Repeat these records exactly, pictures excluded.

(Dataset entries)
——————

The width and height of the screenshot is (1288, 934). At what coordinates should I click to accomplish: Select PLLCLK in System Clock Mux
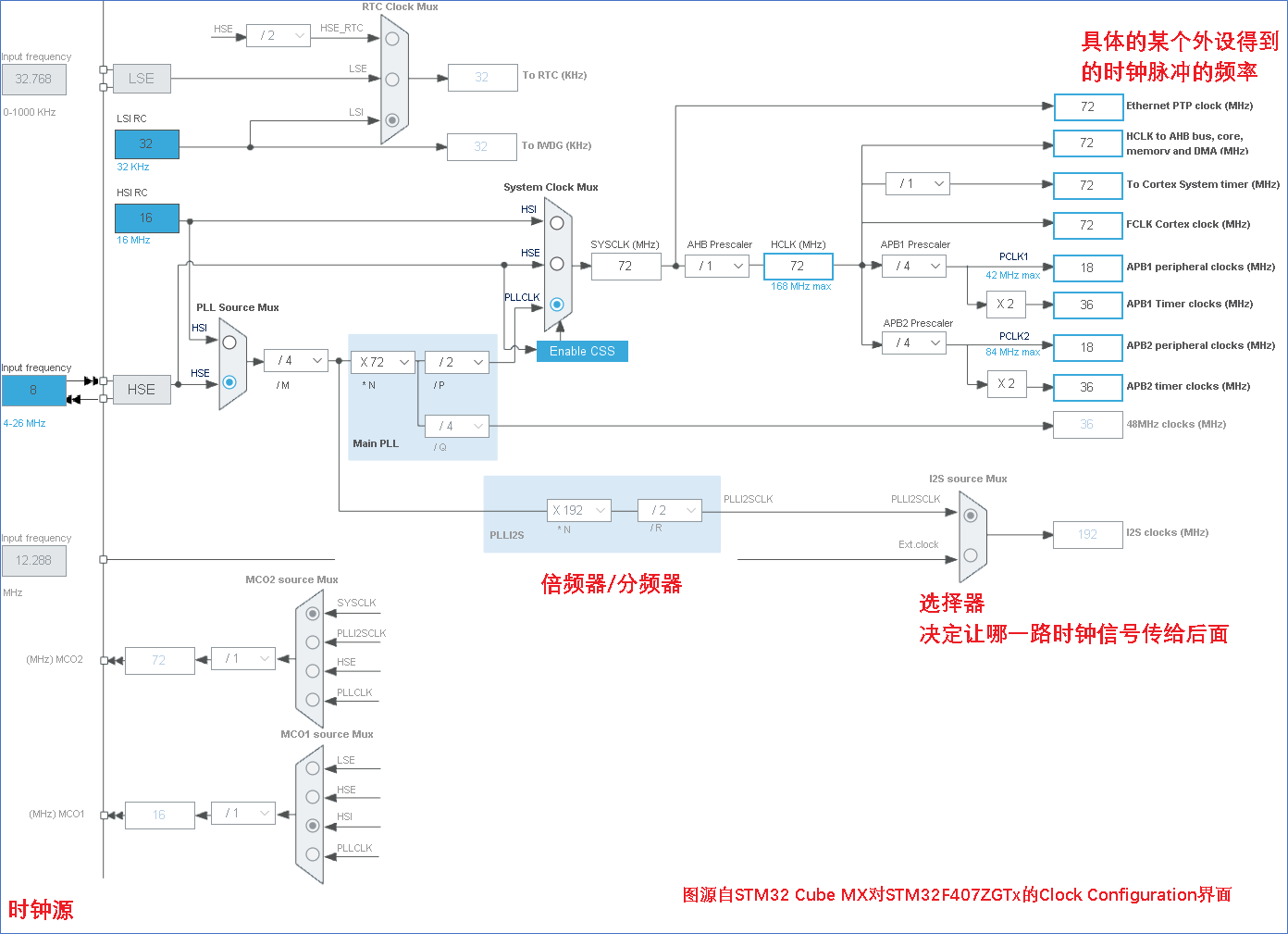point(557,304)
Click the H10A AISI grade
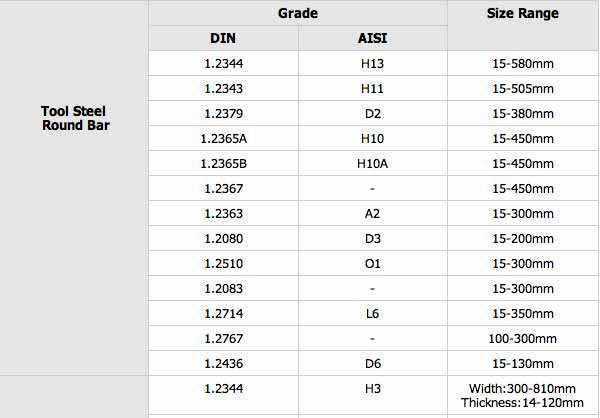The image size is (600, 418). point(372,164)
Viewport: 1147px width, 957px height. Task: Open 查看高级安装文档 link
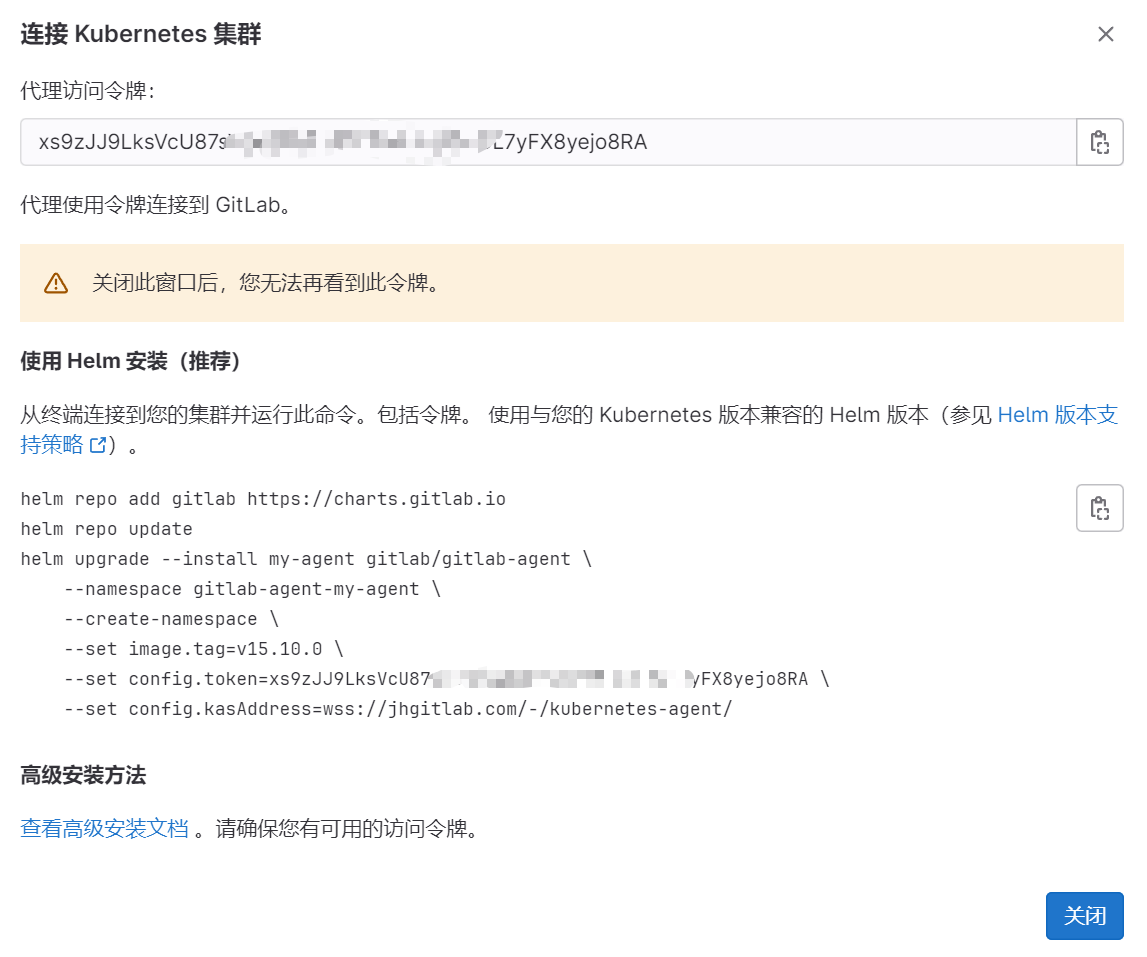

——————

- Exercise output -
The width and height of the screenshot is (1288, 934). At what coordinates should I click to accomplish: Select PLLCLK in System Clock Mux
point(557,304)
Click the H10A AISI grade
The image size is (600, 418). point(372,164)
Viewport: 1147px width, 957px height. Task: Open 查看高级安装文档 link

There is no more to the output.